**Exercise input**:
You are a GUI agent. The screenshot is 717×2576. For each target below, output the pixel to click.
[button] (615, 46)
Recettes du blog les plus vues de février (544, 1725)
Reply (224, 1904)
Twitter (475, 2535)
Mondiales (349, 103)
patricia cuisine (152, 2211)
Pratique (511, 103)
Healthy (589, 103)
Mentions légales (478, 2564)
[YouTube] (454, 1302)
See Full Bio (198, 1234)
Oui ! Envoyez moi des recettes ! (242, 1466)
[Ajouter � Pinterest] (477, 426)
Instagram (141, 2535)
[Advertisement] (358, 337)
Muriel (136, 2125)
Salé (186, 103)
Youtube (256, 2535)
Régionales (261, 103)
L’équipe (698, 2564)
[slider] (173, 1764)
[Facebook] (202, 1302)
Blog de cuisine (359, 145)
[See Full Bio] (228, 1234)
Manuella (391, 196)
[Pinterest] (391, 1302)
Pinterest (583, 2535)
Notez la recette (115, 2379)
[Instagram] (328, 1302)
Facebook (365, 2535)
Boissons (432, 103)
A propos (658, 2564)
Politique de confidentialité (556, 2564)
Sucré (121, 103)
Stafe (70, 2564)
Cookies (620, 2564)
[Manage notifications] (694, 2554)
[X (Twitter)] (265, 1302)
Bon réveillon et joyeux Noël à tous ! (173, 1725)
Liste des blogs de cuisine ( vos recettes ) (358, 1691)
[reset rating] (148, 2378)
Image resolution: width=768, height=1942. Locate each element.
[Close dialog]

==

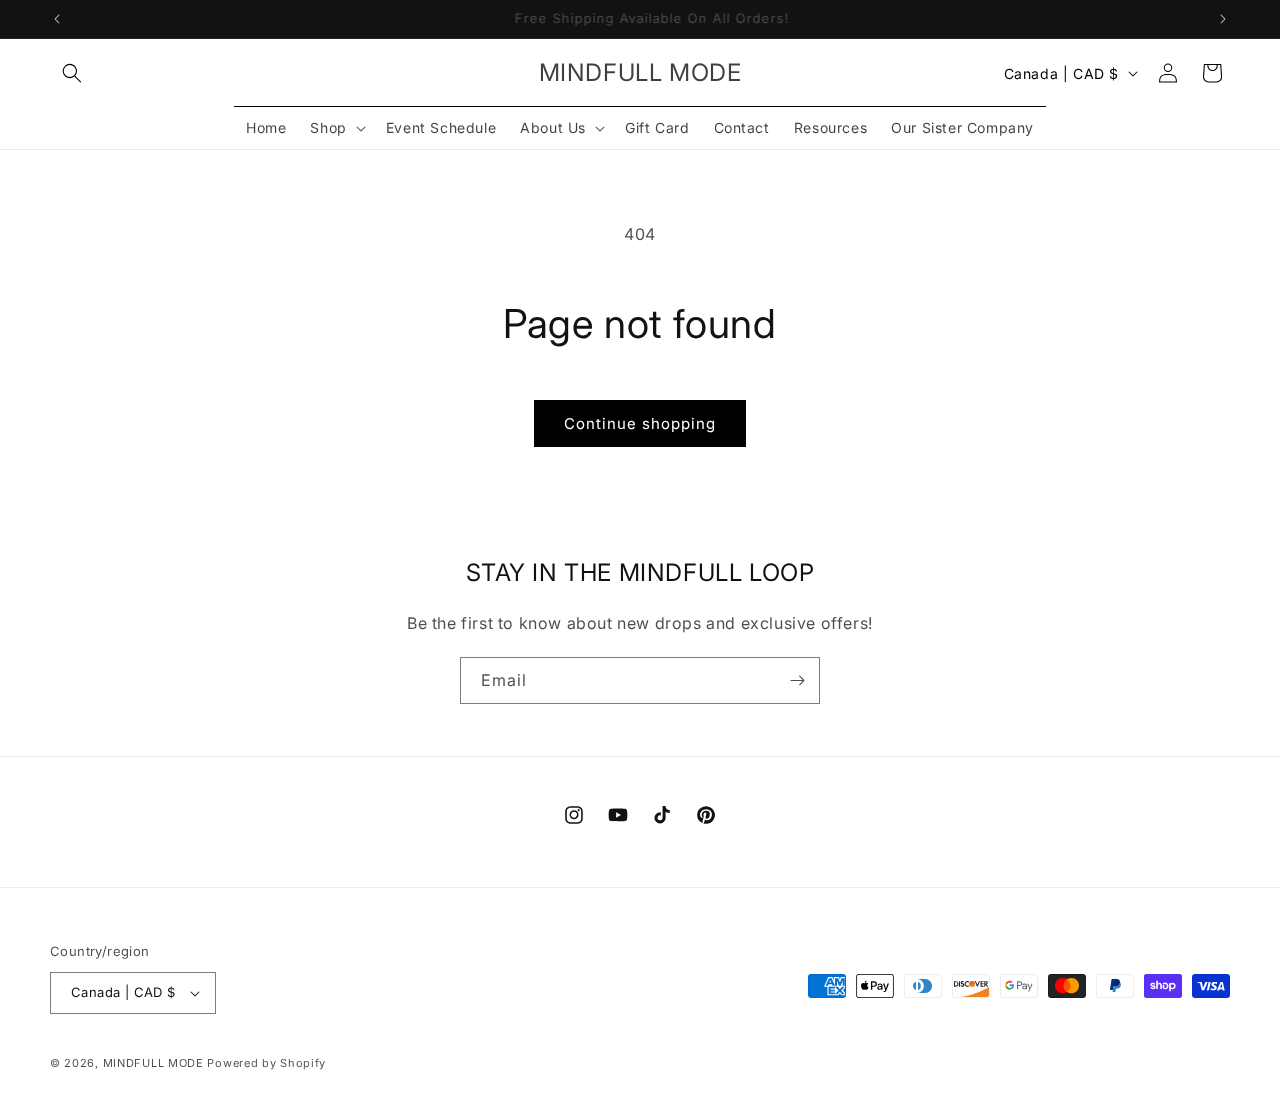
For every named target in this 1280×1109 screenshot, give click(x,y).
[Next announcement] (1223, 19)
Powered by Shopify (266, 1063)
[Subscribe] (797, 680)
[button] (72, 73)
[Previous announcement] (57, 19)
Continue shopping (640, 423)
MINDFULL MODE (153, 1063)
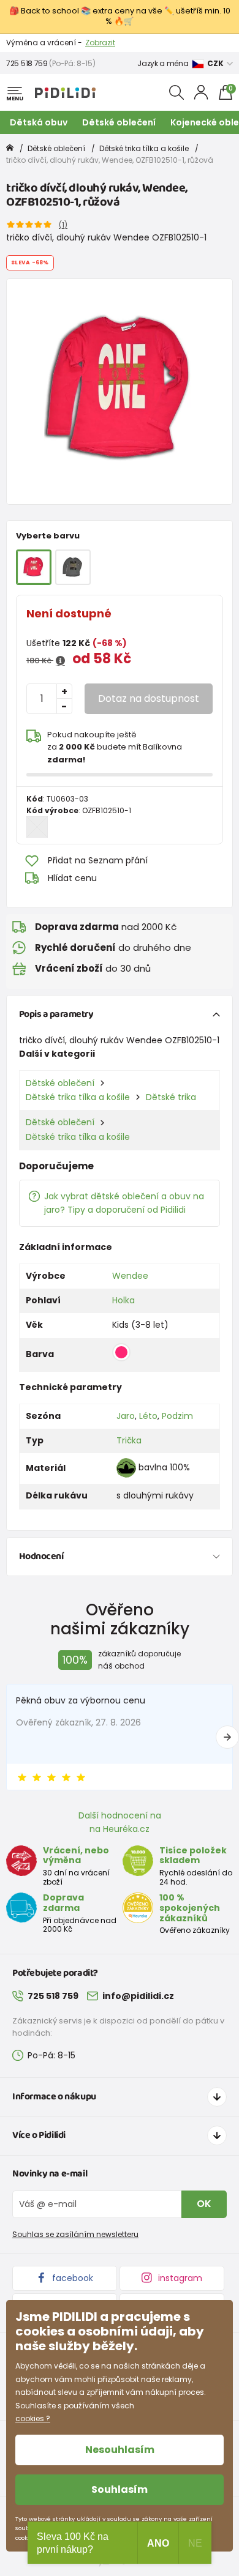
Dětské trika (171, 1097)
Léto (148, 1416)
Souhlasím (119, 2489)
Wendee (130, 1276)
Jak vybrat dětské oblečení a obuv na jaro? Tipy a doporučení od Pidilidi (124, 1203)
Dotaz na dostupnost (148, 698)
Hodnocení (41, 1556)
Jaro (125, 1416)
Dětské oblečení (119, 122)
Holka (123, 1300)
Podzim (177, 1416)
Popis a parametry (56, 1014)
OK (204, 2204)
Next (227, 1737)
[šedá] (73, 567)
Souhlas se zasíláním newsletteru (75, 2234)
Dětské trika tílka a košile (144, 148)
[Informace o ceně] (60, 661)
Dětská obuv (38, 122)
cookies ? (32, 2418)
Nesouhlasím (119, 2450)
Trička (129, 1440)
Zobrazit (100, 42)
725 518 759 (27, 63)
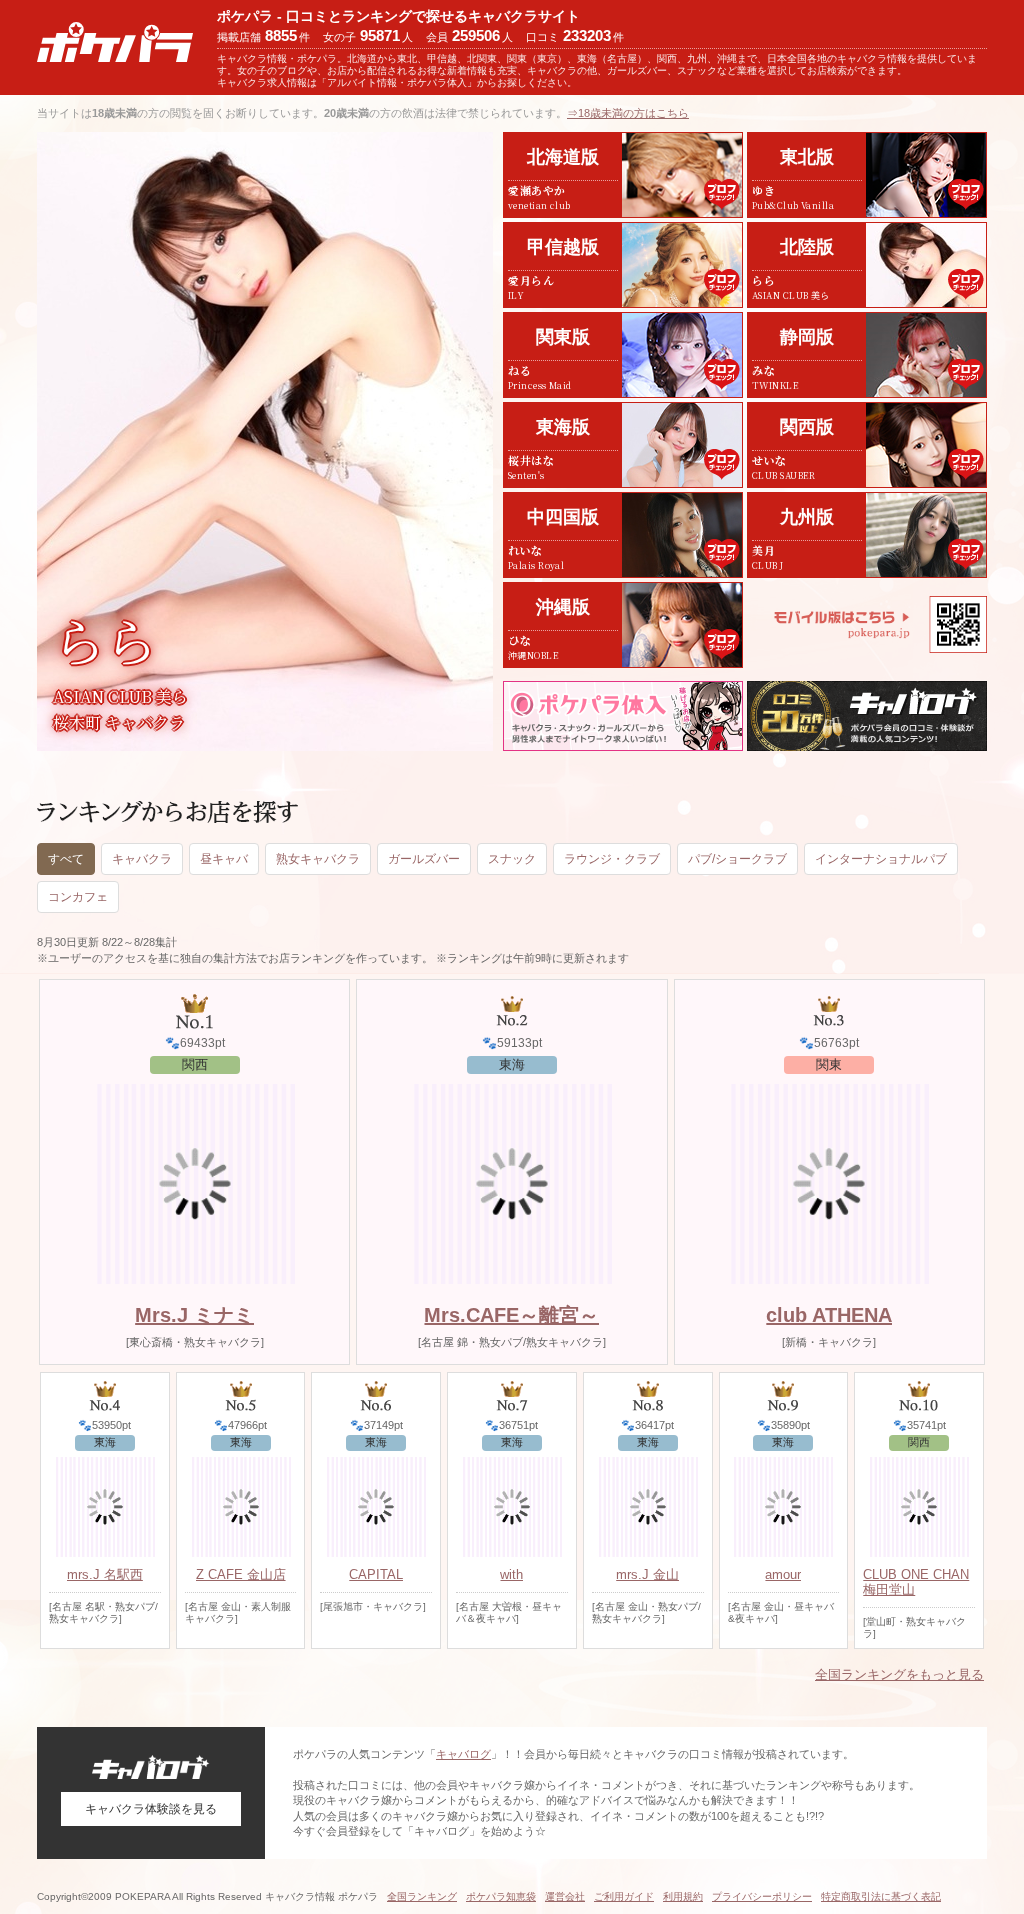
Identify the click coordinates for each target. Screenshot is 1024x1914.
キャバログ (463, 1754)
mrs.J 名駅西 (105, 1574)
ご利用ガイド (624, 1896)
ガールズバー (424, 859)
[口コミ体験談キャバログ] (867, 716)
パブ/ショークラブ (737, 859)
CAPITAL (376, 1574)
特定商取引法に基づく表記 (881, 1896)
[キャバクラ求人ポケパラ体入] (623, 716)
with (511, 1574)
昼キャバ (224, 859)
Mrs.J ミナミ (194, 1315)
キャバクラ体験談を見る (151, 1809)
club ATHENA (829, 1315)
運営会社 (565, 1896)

==

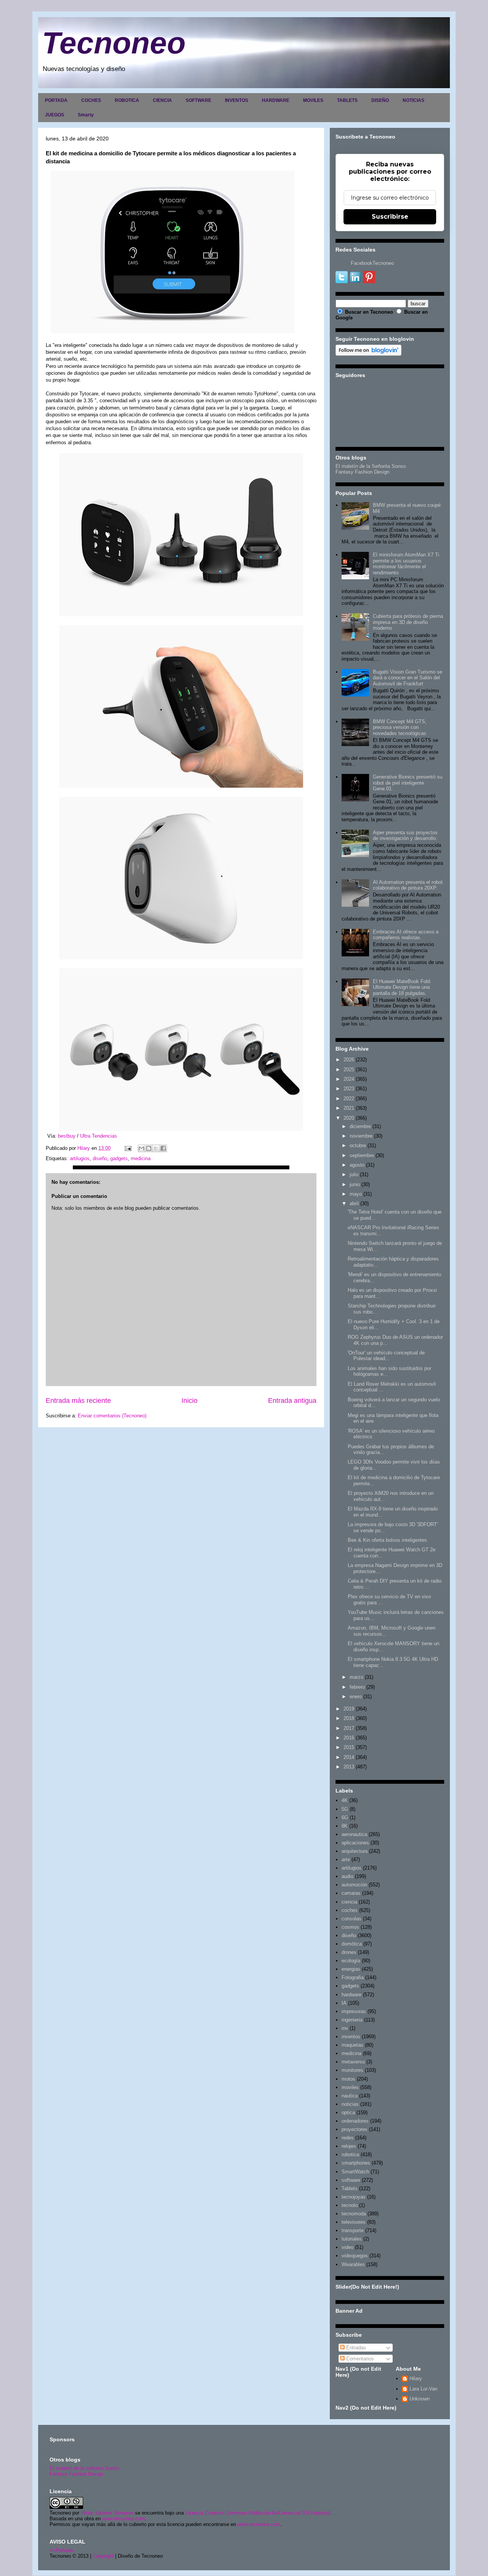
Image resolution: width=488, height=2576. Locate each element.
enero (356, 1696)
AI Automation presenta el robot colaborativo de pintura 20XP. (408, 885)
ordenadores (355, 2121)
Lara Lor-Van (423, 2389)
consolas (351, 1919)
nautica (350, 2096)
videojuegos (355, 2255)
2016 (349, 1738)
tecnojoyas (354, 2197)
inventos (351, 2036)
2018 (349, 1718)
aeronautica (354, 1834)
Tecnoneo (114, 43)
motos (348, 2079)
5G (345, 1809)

**What needs to be done**: Repeat exactly the lines of the listing above, from the one with "Blog de cuisine (359, 145)" down to the one with "[Close dialog]"; both of those lines belong in the range.

**Response box**:
Blog de cuisine (359, 145)
[See Full Bio] (228, 1234)
Manuella (391, 196)
[Pinterest] (391, 1302)
Pinterest (583, 2535)
Notez la recette (115, 2379)
[Instagram] (328, 1302)
Facebook (365, 2535)
Boissons (432, 103)
A propos (658, 2564)
Politique de confidentialité (556, 2564)
Sucré (121, 103)
Stafe (70, 2564)
Cookies (620, 2564)
[Manage notifications] (694, 2554)
[X (Twitter)] (265, 1302)
Bon réveillon et joyeux Noël à tous ! (173, 1725)
Liste des blogs de cuisine ( vos recettes ) (358, 1691)
[reset rating] (148, 2378)
Image resolution: width=768, height=1942. Locate each element.
[Close dialog]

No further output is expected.